## Required work
Copy these records word for word, including every line.

## Material
[Start]

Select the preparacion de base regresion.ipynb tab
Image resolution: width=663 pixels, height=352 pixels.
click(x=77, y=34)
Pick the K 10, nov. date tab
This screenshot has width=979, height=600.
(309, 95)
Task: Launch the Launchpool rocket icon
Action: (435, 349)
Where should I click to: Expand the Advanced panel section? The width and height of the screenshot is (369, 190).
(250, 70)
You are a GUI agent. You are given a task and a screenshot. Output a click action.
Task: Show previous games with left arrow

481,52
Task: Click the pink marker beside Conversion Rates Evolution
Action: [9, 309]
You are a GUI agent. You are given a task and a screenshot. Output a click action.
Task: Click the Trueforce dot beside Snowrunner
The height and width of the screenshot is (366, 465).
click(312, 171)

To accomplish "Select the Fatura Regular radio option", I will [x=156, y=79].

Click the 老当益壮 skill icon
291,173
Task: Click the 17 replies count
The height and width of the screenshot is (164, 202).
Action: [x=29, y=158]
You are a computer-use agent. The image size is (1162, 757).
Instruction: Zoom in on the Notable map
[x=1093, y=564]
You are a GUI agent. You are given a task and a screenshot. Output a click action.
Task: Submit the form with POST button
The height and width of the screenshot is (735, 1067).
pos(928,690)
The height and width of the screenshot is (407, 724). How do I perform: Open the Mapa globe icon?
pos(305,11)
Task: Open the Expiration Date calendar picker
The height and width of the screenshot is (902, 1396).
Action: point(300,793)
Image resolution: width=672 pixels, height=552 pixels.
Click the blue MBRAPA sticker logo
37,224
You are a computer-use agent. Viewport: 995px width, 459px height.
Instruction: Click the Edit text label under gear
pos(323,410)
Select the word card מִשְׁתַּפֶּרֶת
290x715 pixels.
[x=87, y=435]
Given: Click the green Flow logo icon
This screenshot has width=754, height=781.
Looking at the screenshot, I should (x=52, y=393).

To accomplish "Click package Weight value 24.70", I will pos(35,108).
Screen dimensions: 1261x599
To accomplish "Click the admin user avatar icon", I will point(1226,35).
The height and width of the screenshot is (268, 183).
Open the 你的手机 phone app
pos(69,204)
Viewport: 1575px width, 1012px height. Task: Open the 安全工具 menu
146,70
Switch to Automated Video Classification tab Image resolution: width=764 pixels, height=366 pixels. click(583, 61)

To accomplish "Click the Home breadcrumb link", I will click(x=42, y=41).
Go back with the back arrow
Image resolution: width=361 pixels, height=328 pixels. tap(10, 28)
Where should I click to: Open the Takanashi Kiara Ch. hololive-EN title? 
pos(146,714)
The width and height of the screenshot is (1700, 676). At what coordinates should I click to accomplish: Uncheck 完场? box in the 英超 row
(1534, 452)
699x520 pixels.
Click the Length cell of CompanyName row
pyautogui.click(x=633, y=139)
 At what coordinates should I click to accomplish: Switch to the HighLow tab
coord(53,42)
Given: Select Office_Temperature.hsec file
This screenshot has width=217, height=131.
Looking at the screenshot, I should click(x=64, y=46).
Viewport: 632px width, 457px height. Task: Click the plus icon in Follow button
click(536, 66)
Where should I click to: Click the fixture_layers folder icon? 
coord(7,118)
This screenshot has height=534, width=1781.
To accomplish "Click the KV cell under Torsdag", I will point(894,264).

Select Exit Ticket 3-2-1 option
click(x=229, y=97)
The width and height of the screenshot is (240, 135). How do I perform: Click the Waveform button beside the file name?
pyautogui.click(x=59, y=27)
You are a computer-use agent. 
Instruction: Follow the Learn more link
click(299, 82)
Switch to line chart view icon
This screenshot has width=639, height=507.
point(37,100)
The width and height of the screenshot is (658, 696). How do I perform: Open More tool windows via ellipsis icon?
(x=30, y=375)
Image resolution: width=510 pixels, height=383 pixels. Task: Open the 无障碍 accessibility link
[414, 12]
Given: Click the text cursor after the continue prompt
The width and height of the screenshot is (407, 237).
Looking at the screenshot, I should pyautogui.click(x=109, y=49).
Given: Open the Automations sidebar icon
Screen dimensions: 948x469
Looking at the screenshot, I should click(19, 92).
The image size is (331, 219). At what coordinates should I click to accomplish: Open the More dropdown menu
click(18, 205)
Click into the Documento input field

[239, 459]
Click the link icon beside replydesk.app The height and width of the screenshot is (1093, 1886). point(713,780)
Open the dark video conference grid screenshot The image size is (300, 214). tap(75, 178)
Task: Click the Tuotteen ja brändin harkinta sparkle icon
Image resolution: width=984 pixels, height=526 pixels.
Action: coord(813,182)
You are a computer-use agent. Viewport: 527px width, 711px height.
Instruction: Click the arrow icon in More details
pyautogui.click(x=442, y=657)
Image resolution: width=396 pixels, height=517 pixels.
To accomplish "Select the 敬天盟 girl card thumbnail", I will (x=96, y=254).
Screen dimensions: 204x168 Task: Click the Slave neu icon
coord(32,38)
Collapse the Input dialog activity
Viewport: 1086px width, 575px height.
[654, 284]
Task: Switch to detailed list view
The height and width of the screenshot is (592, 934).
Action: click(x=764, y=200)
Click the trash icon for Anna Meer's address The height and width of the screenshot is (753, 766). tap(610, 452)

[End]

## Written solution
Select the preparacion de base regresion.ipynb tab
Image resolution: width=663 pixels, height=352 pixels.
click(x=77, y=34)
Pick the K 10, nov. date tab
This screenshot has width=979, height=600.
(309, 95)
Task: Launch the Launchpool rocket icon
Action: (435, 349)
Where should I click to: Expand the Advanced panel section? The width and height of the screenshot is (369, 190).
(250, 70)
You are a GUI agent. You are given a task and a screenshot. Output a click action.
Task: Show previous games with left arrow

481,52
Task: Click the pink marker beside Conversion Rates Evolution
Action: [9, 309]
You are a GUI agent. You are given a task and a screenshot. Output a click action.
Task: Click the Trueforce dot beside Snowrunner
The height and width of the screenshot is (366, 465).
click(312, 171)

To accomplish "Select the Fatura Regular radio option", I will [x=156, y=79].

Click the 老当益壮 skill icon
291,173
Task: Click the 17 replies count
The height and width of the screenshot is (164, 202).
Action: [x=29, y=158]
You are a computer-use agent. The image size is (1162, 757).
Instruction: Zoom in on the Notable map
[x=1093, y=564]
You are a GUI agent. You are given a task and a screenshot. Output a click action.
Task: Submit the form with POST button
The height and width of the screenshot is (735, 1067).
pos(928,690)
The height and width of the screenshot is (407, 724). How do I perform: Open the Mapa globe icon?
pos(305,11)
Task: Open the Expiration Date calendar picker
The height and width of the screenshot is (902, 1396).
Action: point(300,793)
Image resolution: width=672 pixels, height=552 pixels.
Click the blue MBRAPA sticker logo
37,224
You are a computer-use agent. Viewport: 995px width, 459px height.
Instruction: Click the Edit text label under gear
pos(323,410)
Select the word card מִשְׁתַּפֶּרֶת
290x715 pixels.
[x=87, y=435]
Given: Click the green Flow logo icon
This screenshot has width=754, height=781.
Looking at the screenshot, I should (x=52, y=393).

To accomplish "Click package Weight value 24.70", I will pos(35,108).
Screen dimensions: 1261x599
To accomplish "Click the admin user avatar icon", I will point(1226,35).
The height and width of the screenshot is (268, 183).
Open the 你的手机 phone app
pos(69,204)
Viewport: 1575px width, 1012px height. Task: Open the 安全工具 menu
146,70
Switch to Automated Video Classification tab Image resolution: width=764 pixels, height=366 pixels. click(583, 61)

To accomplish "Click the Home breadcrumb link", I will click(x=42, y=41).
Go back with the back arrow
Image resolution: width=361 pixels, height=328 pixels. tap(10, 28)
Where should I click to: Open the Takanashi Kiara Ch. hololive-EN title? 
pos(146,714)
The width and height of the screenshot is (1700, 676). At what coordinates should I click to accomplish: Uncheck 完场? box in the 英超 row
(1534, 452)
699x520 pixels.
Click the Length cell of CompanyName row
pyautogui.click(x=633, y=139)
 At what coordinates should I click to accomplish: Switch to the HighLow tab
coord(53,42)
Given: Select Office_Temperature.hsec file
This screenshot has width=217, height=131.
Looking at the screenshot, I should click(x=64, y=46).
Viewport: 632px width, 457px height. Task: Click the plus icon in Follow button
click(536, 66)
Where should I click to: Click the fixture_layers folder icon? 
coord(7,118)
This screenshot has height=534, width=1781.
To accomplish "Click the KV cell under Torsdag", I will point(894,264).

Select Exit Ticket 3-2-1 option
click(x=229, y=97)
The width and height of the screenshot is (240, 135). How do I perform: Click the Waveform button beside the file name?
pyautogui.click(x=59, y=27)
You are a computer-use agent. 
Instruction: Follow the Learn more link
click(299, 82)
Switch to line chart view icon
This screenshot has width=639, height=507.
point(37,100)
The width and height of the screenshot is (658, 696). How do I perform: Open More tool windows via ellipsis icon?
(x=30, y=375)
Image resolution: width=510 pixels, height=383 pixels. Task: Open the 无障碍 accessibility link
[414, 12]
Given: Click the text cursor after the continue prompt
The width and height of the screenshot is (407, 237).
Looking at the screenshot, I should pyautogui.click(x=109, y=49).
Given: Open the Automations sidebar icon
Screen dimensions: 948x469
Looking at the screenshot, I should click(19, 92).
The image size is (331, 219). At what coordinates should I click to accomplish: Open the More dropdown menu
click(18, 205)
Click into the Documento input field

[239, 459]
Click the link icon beside replydesk.app The height and width of the screenshot is (1093, 1886). point(713,780)
Open the dark video conference grid screenshot The image size is (300, 214). tap(75, 178)
Task: Click the Tuotteen ja brändin harkinta sparkle icon
Image resolution: width=984 pixels, height=526 pixels.
Action: coord(813,182)
You are a computer-use agent. Viewport: 527px width, 711px height.
Instruction: Click the arrow icon in More details
pyautogui.click(x=442, y=657)
Image resolution: width=396 pixels, height=517 pixels.
To accomplish "Select the 敬天盟 girl card thumbnail", I will (x=96, y=254).
Screen dimensions: 204x168 Task: Click the Slave neu icon
coord(32,38)
Collapse the Input dialog activity
Viewport: 1086px width, 575px height.
[654, 284]
Task: Switch to detailed list view
The height and width of the screenshot is (592, 934).
Action: click(x=764, y=200)
Click the trash icon for Anna Meer's address The height and width of the screenshot is (753, 766). tap(610, 452)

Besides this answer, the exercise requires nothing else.